The first of my Top Ten lists, a few months back, was British sitcoms, which I compiled in response to a Radio Times list. It therefore only seems right to follow that up with my list of American sitcoms. Doing the two separately seems the right idea, not just because there are some significant differences of approach, but because my own knowledge and experience of the two fields is very different. While I can claim to have seen every episode of all twenty of the British titles I listed (or, at least all the surviving ones of the earliest titles) I can certainly not make the same claim as regards my American list. Not only do the Americans make many more episodes than we do, but their availability here cannot be guaranteed. The list below is thus to be taken with a large pinch of salt (as are all lists, mind you). There are only three titles here (numbers 1, 3 and 4) which I have seen in their entirety and, of course, there is plenty of other material I have not seen at all.

 

Having said that, there are also some similarities between my British and American lists, most notably the tension I noted in my previous blog between the traditional (studio-based, laughter-tracked) sitcom and the more modern (single camera, no laughter) half-hour forms, though there are fewer of the latter on my American list than on my British one.

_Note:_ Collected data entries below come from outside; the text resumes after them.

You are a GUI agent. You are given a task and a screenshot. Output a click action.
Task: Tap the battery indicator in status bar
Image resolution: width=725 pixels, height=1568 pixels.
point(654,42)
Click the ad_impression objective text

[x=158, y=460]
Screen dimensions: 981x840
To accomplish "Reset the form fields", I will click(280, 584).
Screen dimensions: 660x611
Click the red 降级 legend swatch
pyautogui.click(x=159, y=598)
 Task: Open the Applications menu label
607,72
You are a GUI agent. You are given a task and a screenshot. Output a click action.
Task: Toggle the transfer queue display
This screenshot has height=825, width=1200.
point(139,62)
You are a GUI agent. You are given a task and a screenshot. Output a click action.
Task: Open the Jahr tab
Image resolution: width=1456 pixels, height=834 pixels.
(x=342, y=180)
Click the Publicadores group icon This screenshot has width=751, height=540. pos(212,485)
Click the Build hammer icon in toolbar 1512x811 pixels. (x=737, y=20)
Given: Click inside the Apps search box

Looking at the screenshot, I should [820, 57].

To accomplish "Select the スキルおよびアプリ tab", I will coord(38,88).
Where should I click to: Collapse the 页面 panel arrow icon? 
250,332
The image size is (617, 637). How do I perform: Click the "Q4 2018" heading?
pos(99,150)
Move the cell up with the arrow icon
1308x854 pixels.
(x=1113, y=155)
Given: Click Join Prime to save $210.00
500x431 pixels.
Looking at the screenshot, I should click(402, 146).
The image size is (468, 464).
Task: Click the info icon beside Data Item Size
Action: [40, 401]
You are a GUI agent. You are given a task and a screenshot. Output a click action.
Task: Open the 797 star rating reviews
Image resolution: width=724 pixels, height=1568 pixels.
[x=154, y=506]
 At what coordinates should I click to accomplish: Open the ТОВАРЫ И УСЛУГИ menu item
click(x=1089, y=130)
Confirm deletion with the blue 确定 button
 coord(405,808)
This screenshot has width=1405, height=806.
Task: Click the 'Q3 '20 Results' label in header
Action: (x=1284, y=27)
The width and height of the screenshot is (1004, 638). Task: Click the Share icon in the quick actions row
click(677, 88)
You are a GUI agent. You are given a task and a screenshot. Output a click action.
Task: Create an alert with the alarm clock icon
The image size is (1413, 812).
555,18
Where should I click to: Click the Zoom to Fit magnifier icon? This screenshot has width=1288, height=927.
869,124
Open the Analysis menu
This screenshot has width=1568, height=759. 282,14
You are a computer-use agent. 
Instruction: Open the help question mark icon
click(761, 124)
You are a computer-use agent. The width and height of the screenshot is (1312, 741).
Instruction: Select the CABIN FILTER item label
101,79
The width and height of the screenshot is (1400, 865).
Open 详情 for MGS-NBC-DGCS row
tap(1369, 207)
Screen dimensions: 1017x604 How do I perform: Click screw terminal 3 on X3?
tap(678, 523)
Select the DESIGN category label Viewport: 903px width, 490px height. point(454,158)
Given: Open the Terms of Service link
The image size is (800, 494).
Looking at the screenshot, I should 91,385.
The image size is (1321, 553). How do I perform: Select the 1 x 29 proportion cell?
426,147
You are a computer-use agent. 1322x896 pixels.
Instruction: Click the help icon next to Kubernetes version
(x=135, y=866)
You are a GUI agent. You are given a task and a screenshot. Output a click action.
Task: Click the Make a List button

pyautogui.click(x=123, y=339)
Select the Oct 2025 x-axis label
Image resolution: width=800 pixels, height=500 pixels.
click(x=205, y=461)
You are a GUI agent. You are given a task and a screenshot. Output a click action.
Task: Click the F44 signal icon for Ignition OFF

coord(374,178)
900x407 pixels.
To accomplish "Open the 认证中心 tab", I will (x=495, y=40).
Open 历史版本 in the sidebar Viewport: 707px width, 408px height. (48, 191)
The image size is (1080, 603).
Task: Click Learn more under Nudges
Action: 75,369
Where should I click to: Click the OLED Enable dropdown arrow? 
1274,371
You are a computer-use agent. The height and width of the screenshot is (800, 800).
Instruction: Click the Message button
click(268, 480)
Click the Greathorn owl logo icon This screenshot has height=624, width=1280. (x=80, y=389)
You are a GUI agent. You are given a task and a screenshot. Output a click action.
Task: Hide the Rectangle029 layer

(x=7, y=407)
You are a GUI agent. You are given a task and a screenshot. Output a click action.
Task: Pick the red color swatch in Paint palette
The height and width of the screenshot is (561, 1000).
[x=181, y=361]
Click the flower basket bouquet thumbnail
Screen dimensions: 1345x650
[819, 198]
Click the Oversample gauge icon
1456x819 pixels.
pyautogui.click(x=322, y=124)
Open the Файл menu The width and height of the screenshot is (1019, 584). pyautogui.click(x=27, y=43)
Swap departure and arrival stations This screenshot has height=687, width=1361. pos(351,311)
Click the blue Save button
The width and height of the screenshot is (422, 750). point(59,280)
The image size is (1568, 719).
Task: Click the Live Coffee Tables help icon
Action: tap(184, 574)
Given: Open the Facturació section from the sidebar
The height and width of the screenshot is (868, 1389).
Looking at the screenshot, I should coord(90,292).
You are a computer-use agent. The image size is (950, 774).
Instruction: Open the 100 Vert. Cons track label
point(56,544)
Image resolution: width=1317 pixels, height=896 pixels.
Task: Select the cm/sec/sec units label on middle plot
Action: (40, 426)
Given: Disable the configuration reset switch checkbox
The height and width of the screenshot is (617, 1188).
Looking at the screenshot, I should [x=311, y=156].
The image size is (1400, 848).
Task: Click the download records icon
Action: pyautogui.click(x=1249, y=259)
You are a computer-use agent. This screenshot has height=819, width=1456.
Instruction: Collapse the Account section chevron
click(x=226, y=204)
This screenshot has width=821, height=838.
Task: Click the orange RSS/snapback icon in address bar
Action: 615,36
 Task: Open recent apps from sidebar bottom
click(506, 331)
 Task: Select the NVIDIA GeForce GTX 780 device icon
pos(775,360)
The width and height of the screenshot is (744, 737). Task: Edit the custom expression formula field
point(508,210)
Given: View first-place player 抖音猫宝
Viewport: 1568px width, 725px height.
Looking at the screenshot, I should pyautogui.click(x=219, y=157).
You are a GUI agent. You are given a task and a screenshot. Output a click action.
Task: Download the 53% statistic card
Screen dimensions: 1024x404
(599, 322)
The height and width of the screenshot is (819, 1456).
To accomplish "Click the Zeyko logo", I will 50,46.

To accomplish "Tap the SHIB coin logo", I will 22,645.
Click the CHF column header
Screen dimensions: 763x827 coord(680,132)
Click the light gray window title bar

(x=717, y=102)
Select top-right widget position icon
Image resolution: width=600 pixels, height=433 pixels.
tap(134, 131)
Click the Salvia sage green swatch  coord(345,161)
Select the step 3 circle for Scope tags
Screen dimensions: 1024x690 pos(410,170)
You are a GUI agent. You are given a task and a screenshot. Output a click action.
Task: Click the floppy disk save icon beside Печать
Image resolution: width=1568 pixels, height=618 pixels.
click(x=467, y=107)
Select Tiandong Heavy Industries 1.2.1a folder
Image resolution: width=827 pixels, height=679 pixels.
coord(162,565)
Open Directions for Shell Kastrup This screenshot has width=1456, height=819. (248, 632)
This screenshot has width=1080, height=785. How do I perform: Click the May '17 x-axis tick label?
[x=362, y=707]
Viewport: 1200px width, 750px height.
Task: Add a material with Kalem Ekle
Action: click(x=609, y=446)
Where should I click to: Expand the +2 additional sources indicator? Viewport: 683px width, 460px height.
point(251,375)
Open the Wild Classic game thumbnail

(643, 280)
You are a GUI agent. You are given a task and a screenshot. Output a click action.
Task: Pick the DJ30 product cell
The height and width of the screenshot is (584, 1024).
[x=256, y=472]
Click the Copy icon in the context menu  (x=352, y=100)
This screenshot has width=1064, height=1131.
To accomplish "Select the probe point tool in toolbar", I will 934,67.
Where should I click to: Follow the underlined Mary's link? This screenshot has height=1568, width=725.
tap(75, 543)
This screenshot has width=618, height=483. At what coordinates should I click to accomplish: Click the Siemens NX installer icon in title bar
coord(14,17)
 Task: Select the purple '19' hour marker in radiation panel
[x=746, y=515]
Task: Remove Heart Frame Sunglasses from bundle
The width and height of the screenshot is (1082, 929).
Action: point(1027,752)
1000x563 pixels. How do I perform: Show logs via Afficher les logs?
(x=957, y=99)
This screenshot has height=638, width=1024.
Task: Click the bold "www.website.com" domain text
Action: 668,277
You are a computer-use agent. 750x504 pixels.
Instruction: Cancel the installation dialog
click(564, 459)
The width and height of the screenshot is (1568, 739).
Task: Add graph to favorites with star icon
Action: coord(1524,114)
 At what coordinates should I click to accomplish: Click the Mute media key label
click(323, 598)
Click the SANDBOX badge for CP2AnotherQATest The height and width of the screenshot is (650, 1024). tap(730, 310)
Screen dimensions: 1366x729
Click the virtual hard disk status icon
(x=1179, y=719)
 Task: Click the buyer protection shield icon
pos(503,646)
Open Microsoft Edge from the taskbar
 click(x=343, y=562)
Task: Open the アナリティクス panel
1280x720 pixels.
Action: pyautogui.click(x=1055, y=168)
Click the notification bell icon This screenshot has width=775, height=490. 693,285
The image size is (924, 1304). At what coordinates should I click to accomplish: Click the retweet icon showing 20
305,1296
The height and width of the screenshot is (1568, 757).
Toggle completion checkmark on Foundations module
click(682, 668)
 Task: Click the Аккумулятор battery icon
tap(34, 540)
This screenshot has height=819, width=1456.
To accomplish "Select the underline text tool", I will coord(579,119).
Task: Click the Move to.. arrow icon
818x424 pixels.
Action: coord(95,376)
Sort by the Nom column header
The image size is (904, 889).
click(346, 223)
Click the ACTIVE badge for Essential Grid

Americans seem to need the affirmation of laughter, even in a more “serious” piece like M*A*S*H.

 

Unlike my British list (and because of the incompleteness of my viewing) I have not excluded titles which are still being made. I have, however, excluded anything which is a remake of a British original – so, no The Office: An American Workplace, Getting On, or All in the Family, though the originals are all on my British list. So my Top Ten “All American” sitcoms are:

 

1: Curb Your Enthusiasm (HBO, 2000-)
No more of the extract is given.